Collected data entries

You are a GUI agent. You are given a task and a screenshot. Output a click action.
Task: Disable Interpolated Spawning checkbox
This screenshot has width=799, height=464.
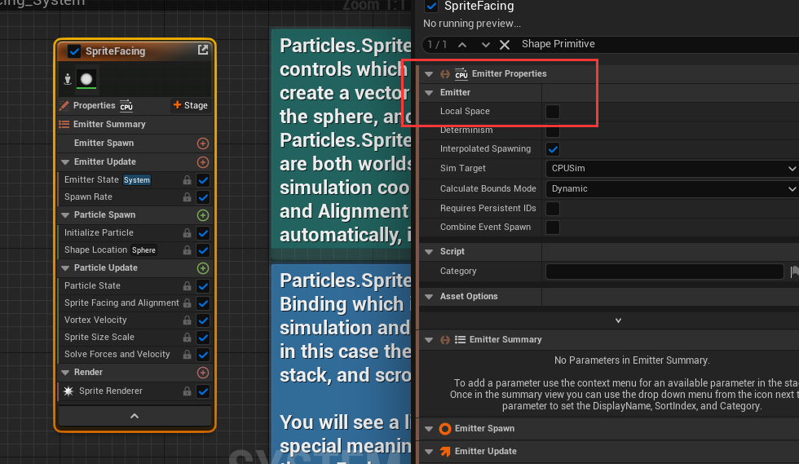(x=553, y=149)
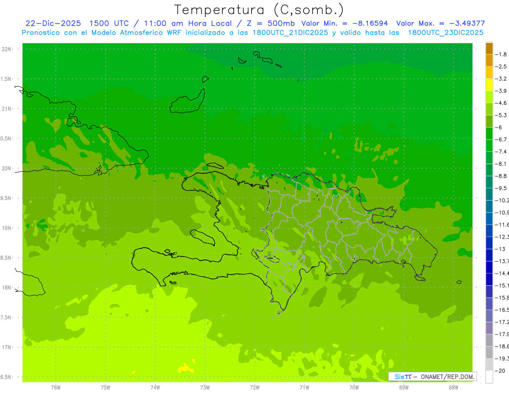Pick the white swatch below -20 on the scale
Viewport: 509px width, 393px height.
click(489, 376)
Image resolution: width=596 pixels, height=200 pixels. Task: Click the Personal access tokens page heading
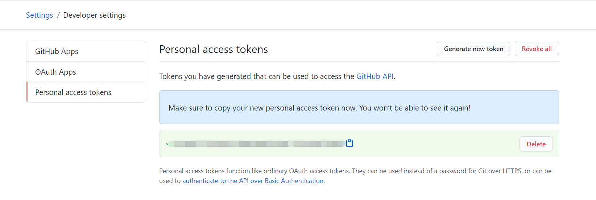pos(214,49)
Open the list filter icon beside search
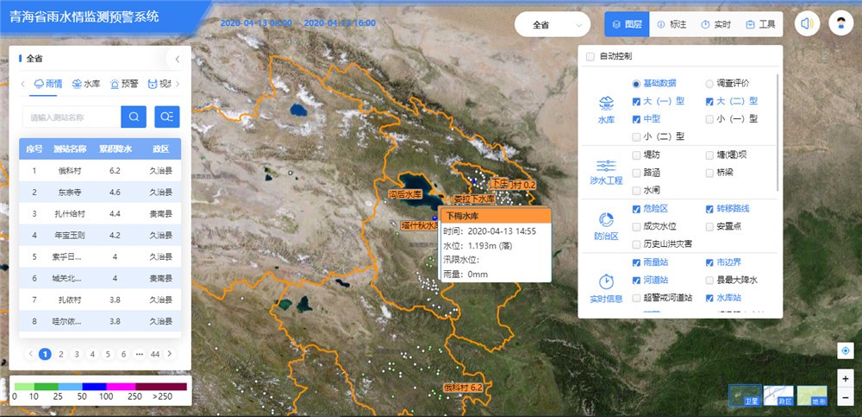 click(x=166, y=117)
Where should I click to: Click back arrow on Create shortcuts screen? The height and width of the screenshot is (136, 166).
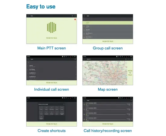coord(28,100)
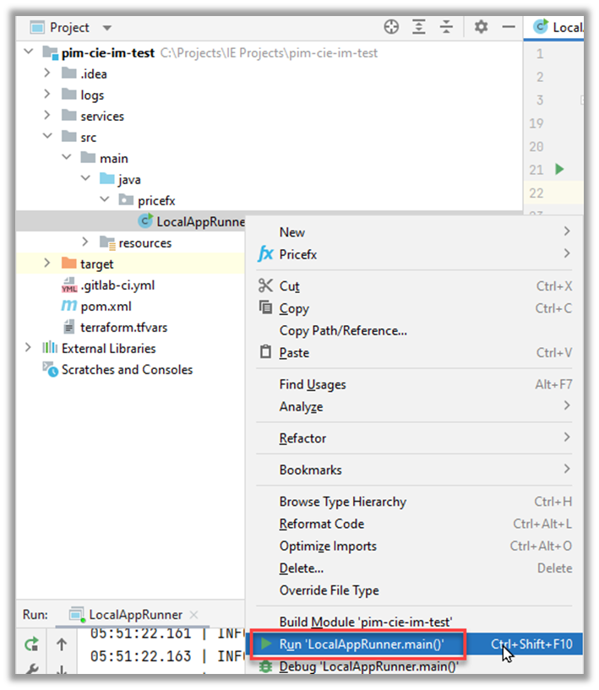Collapse the src folder
Screen dimensions: 599x690
[47, 137]
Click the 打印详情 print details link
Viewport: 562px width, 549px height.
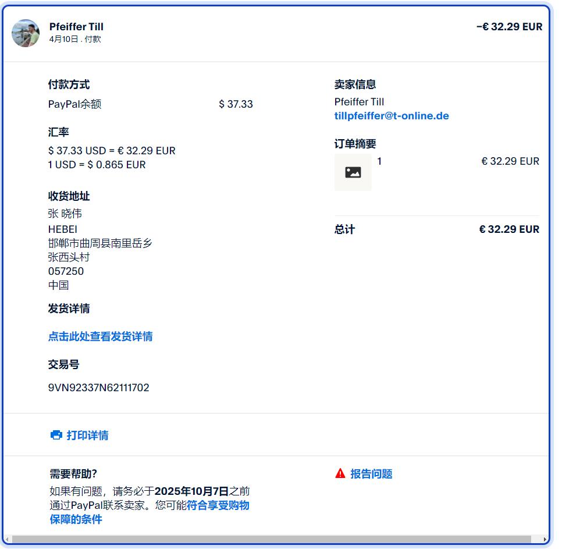tap(87, 435)
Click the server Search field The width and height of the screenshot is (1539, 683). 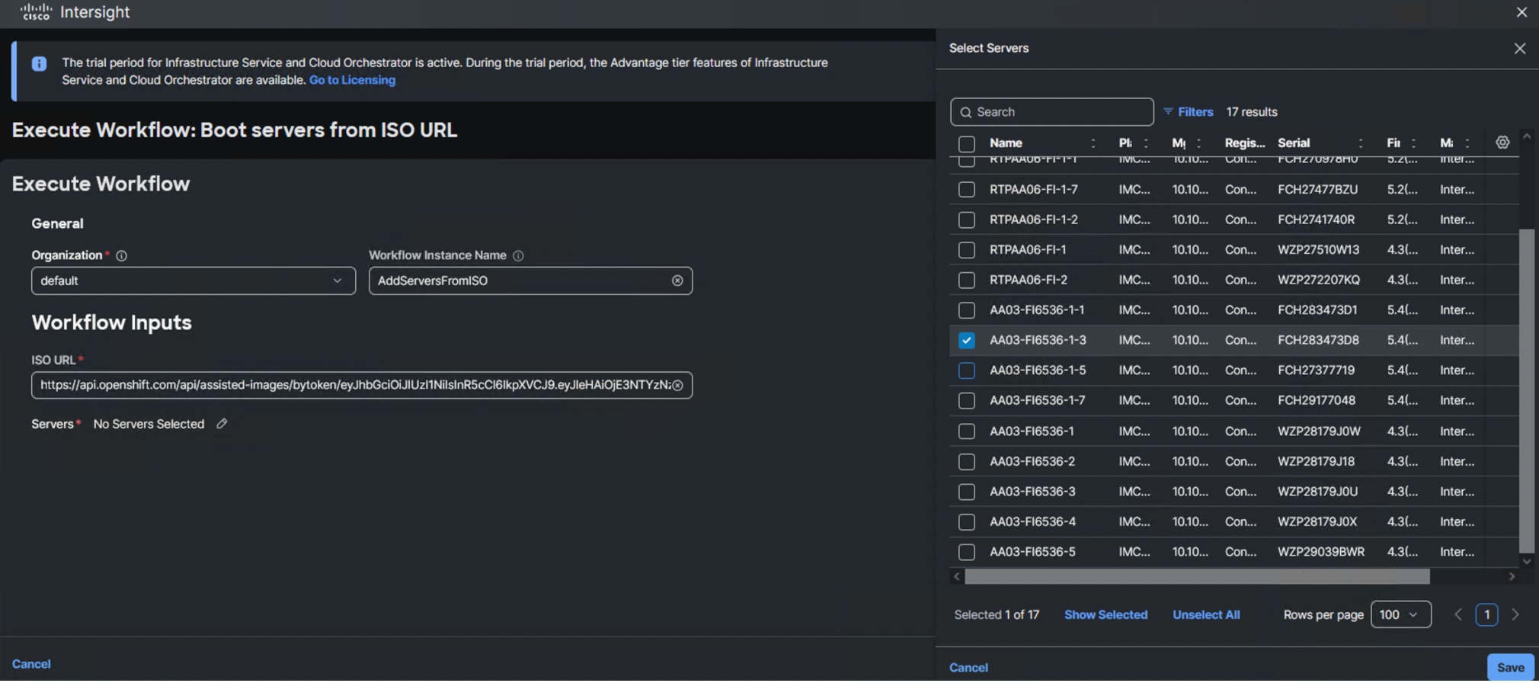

• **Exercise**:
Retype exactly, please, the span from the line holding "Click the 打印详情 print details link" through the closing line of the data, both ends included, without the pictures.

• **Answer section**:
Click the 打印详情 print details link
Viewport: 562px width, 549px height.
tap(87, 435)
Click the server Search field The width and height of the screenshot is (1539, 683). 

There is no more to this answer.